Andriaitis inhaled a half piece of dry toast. “Fagan is a piece of work. Here he is shipping eggs filled with fucking mirex from New York to mix with our eggs, which the FDA says are still good for people, but he’s no dummy, so he gets it written into the contract that in the event levels of contamination go up in Michigan eggs, he doesn’t have to pay as much for them, which is peanuts to begin with, and he doesn’t even have to dump those that are bad because it would be too damn dangerous for his employees. What a total crock of shit! He knew the EPA and FDA didn’t do that much testing, and didn’t test eggs at all—just fillets—so he hired some geek-ass science company in Detroit or Fort Wayne, or somewhere, to test Michigan eggs, and they spit out data showing higher-than-previously-reported PCBs. He presented the report to the state, and announced his payments to the state were going down.
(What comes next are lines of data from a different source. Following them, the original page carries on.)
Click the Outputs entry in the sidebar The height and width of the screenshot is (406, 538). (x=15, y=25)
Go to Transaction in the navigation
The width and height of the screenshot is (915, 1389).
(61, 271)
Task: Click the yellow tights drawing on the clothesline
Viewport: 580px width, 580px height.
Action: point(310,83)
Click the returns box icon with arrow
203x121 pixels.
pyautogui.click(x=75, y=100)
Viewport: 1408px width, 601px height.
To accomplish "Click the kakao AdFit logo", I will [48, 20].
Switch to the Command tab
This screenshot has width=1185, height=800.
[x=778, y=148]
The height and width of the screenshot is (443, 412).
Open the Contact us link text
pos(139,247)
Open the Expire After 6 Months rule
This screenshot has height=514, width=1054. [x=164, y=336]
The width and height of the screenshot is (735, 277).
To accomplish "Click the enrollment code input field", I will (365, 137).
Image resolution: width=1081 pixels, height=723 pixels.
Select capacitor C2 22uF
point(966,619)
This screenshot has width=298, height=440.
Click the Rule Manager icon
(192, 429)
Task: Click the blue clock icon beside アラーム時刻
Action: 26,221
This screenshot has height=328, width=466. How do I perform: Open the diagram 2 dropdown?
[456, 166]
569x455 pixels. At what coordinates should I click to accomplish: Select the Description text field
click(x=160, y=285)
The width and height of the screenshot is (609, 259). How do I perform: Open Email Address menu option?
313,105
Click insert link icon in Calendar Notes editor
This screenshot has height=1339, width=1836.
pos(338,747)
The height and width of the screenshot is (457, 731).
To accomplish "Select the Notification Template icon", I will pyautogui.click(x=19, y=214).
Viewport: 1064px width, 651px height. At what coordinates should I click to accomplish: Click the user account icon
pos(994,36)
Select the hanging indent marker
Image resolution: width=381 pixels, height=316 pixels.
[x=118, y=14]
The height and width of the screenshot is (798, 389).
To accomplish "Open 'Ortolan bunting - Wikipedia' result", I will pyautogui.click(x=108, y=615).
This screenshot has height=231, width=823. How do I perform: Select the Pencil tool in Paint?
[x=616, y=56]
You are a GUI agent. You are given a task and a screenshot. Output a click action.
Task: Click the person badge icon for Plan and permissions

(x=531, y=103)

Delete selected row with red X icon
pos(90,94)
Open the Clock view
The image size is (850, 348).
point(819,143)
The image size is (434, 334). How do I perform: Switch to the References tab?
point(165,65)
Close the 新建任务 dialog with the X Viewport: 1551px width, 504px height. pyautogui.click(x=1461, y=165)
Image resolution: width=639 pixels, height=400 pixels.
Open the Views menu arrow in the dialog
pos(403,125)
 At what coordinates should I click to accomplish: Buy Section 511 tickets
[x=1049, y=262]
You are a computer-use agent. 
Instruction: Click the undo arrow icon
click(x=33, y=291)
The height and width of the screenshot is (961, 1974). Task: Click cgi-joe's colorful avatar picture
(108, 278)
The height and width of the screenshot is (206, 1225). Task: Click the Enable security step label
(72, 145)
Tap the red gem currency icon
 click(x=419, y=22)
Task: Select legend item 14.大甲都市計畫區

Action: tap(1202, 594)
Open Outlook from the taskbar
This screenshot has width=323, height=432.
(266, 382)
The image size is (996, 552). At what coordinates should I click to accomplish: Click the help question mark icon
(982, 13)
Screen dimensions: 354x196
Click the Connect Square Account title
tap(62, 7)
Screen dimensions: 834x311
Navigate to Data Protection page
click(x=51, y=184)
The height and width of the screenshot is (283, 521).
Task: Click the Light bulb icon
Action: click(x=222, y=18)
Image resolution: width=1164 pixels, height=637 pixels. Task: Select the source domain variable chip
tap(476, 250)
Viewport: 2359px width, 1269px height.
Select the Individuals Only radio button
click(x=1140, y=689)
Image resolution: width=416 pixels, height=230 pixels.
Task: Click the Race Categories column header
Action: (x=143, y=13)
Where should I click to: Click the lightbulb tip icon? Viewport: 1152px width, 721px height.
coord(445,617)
Meanwhile, he continued to sell the same salmon meat and eggs, but his cost had dropped and his profit had gone up. It’s unreal; he’d worked both ends with the state whipsawed in the middle. I don’t like the man, but you have to hand it to him: The sonuvabitch is damn good at what he does.”
Service was trying to take in all the information and having trouble sorting it out. “The state wrote this into the contract?”
“I told you last night—the auditor from BAO spent a lot of time with him, and they worked it all out according to Fagan’s specs. Aren’t you listening? Man, you wouldn’t last five minutes on a boat in the Bering Sea.”